Saved entries:
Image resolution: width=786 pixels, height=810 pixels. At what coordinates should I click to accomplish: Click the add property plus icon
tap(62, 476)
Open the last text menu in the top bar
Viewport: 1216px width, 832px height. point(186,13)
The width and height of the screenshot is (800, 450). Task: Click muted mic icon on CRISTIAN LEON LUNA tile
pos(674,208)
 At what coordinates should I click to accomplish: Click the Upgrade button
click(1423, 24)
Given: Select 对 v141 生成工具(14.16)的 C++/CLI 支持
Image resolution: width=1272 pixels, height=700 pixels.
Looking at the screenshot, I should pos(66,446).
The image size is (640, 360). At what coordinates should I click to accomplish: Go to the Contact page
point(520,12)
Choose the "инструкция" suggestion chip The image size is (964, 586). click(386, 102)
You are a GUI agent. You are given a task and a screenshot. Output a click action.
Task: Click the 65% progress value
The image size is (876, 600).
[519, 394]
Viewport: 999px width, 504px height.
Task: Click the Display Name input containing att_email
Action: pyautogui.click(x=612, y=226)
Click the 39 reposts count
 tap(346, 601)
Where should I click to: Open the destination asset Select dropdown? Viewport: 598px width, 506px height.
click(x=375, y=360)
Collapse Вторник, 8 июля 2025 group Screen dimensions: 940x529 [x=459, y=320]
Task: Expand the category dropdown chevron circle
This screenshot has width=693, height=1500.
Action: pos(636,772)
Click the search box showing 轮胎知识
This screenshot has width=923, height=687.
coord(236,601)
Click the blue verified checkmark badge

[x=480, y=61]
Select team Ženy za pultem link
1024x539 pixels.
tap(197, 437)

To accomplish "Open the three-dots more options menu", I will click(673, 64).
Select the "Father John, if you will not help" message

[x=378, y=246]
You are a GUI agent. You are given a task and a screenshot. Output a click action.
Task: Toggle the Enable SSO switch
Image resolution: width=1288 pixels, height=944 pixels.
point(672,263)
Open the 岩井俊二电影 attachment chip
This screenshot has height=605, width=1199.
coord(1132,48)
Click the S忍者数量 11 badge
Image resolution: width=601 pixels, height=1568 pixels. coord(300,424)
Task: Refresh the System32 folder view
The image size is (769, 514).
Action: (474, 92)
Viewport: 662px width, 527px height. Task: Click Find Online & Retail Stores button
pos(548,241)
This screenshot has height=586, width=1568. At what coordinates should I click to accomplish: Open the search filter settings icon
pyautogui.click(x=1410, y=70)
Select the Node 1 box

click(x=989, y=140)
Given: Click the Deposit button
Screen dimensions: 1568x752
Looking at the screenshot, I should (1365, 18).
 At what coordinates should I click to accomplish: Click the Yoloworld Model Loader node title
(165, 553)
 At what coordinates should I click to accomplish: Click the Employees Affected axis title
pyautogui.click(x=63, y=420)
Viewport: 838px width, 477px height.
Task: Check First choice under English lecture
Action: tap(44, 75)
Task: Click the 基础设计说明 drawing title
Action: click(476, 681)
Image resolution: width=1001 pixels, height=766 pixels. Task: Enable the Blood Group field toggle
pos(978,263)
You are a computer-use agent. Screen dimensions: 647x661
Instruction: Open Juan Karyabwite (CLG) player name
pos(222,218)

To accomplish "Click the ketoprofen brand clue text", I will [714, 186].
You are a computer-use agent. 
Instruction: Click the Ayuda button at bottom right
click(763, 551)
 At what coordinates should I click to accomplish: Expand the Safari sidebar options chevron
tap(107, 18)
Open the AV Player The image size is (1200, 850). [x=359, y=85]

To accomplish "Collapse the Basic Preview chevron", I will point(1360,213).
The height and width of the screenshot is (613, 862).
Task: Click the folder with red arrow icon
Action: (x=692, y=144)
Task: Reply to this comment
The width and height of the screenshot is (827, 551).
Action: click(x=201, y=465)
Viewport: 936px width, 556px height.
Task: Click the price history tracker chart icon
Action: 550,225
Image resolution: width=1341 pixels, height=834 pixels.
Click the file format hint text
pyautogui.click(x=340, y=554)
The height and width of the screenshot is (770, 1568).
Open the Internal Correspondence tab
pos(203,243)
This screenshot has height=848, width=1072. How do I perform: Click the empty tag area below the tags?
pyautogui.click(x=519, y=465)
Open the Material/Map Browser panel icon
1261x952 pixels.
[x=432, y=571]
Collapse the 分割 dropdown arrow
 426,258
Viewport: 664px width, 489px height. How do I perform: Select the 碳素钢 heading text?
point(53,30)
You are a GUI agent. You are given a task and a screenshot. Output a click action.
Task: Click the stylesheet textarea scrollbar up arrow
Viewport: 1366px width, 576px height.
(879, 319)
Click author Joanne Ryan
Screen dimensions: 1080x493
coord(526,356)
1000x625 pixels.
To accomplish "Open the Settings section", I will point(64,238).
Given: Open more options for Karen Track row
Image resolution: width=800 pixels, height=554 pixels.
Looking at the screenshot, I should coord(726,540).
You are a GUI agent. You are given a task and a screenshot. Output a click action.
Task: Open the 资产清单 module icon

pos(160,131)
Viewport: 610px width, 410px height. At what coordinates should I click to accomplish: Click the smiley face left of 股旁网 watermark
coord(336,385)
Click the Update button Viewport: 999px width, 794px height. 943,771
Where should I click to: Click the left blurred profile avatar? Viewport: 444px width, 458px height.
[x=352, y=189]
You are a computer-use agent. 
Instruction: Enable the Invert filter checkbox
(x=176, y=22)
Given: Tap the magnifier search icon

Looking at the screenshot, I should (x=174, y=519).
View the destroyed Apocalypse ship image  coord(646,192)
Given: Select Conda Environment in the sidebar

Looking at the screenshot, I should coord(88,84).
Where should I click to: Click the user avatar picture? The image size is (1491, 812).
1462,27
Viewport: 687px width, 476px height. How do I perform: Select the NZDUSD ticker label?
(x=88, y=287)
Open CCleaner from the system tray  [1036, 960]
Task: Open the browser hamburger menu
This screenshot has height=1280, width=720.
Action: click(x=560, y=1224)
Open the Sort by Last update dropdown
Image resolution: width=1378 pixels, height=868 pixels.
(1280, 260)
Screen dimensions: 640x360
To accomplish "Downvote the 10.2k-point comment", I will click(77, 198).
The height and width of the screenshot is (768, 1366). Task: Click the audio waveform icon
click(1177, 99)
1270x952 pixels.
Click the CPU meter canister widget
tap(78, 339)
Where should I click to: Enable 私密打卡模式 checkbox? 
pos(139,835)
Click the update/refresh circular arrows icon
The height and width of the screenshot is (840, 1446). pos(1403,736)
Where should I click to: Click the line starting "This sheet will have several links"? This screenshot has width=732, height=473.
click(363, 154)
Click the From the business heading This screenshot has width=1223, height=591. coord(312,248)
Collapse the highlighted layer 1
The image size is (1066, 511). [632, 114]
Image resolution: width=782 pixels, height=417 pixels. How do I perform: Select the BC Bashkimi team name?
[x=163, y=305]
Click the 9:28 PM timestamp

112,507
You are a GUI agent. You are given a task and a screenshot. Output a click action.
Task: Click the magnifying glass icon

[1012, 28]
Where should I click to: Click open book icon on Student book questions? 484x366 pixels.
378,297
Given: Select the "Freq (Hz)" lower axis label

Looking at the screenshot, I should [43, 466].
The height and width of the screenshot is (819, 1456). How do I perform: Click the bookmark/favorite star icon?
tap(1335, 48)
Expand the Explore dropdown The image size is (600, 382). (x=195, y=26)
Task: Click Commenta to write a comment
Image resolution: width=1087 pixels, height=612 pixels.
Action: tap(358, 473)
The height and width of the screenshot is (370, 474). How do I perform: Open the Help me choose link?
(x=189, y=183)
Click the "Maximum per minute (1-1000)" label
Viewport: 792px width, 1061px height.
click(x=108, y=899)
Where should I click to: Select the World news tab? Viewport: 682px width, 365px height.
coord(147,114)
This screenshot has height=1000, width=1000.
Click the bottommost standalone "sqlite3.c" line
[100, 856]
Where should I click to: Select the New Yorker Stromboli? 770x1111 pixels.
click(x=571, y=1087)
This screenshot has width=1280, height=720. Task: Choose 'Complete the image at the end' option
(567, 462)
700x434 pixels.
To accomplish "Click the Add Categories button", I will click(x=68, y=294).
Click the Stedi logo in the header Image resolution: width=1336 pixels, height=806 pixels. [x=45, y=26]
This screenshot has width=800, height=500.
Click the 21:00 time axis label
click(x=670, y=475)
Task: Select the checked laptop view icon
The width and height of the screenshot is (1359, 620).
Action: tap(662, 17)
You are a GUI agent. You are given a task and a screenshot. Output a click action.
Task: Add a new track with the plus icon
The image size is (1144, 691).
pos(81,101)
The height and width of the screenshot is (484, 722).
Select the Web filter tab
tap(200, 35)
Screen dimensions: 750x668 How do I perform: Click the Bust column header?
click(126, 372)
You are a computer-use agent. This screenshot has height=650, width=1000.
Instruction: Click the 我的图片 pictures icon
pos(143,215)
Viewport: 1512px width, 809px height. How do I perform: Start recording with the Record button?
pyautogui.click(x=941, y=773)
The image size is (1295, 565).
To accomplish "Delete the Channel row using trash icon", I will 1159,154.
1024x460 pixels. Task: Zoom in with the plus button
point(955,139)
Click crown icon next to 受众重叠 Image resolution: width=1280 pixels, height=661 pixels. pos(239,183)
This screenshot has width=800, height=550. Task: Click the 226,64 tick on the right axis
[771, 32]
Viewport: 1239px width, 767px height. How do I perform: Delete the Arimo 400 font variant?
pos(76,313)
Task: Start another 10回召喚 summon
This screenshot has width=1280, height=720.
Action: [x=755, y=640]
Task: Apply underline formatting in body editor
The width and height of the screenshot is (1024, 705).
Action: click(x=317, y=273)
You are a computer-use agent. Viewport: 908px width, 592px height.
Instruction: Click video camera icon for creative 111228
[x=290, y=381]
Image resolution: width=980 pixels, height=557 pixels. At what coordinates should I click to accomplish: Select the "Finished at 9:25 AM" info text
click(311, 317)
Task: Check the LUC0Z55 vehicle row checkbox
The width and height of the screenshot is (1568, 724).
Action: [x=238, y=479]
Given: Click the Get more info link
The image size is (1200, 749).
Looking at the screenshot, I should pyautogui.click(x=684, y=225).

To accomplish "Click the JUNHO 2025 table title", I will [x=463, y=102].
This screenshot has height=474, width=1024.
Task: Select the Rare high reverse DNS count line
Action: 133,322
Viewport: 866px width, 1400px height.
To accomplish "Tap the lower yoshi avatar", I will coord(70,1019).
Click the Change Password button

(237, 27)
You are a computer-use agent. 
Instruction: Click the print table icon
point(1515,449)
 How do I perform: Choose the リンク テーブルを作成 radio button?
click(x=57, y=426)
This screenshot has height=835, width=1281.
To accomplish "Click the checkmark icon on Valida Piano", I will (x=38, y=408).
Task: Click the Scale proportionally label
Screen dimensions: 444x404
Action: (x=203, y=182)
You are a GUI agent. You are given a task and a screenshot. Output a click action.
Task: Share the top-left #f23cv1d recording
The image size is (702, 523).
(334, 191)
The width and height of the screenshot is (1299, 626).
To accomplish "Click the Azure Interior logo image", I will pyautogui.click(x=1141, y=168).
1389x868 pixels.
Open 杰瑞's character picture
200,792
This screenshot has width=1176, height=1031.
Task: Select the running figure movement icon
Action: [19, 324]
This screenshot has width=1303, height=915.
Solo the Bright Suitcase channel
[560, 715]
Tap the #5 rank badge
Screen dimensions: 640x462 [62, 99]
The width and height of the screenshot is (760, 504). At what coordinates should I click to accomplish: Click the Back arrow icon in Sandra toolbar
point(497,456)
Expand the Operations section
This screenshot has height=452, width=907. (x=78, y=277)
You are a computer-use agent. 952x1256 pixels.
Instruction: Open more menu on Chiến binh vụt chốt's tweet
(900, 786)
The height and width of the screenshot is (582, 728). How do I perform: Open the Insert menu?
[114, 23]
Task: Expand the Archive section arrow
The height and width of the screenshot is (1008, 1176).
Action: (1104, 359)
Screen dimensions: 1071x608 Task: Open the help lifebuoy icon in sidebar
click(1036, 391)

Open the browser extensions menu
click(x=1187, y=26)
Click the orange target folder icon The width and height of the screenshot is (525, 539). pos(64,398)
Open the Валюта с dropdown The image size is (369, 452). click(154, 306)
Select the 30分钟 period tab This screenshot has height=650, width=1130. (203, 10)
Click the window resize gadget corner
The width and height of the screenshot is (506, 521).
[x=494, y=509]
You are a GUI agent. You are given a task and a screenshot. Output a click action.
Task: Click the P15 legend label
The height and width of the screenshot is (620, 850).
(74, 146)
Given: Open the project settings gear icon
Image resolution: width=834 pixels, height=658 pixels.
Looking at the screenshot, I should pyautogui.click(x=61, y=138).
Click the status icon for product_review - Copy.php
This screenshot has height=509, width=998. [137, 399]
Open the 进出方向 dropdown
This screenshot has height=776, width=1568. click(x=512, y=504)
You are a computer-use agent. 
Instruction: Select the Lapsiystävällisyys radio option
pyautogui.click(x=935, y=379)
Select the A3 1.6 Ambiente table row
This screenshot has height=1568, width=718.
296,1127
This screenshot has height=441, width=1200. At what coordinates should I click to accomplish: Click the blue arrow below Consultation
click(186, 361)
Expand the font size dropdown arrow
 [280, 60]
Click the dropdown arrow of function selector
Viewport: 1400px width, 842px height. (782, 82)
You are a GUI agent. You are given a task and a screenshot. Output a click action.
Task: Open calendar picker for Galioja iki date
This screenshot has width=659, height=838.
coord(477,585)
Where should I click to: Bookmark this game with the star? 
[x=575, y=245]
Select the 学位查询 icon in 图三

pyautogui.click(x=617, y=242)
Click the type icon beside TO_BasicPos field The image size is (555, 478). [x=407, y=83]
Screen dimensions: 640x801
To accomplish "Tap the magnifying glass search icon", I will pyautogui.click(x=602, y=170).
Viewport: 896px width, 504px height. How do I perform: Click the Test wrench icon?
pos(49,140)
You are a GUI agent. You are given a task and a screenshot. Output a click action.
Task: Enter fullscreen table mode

Assigned task: Extract from the records above the lines from the one containing "Where should I click to: Click the left" to the one containing "Open CCleaner from", both lines included, exactly as they appear and with nothing else.

Result below:
Where should I click to: Click the left blurred profile avatar? Viewport: 444px width, 458px height.
[x=352, y=189]
You are a computer-use agent. 
Instruction: Enable the Invert filter checkbox
(x=176, y=22)
Given: Tap the magnifier search icon

Looking at the screenshot, I should (x=174, y=519).
View the destroyed Apocalypse ship image  coord(646,192)
Given: Select Conda Environment in the sidebar

Looking at the screenshot, I should coord(88,84).
Where should I click to: Click the user avatar picture? The image size is (1491, 812).
1462,27
Viewport: 687px width, 476px height. How do I perform: Select the NZDUSD ticker label?
(x=88, y=287)
Open CCleaner from the system tray  [1036, 960]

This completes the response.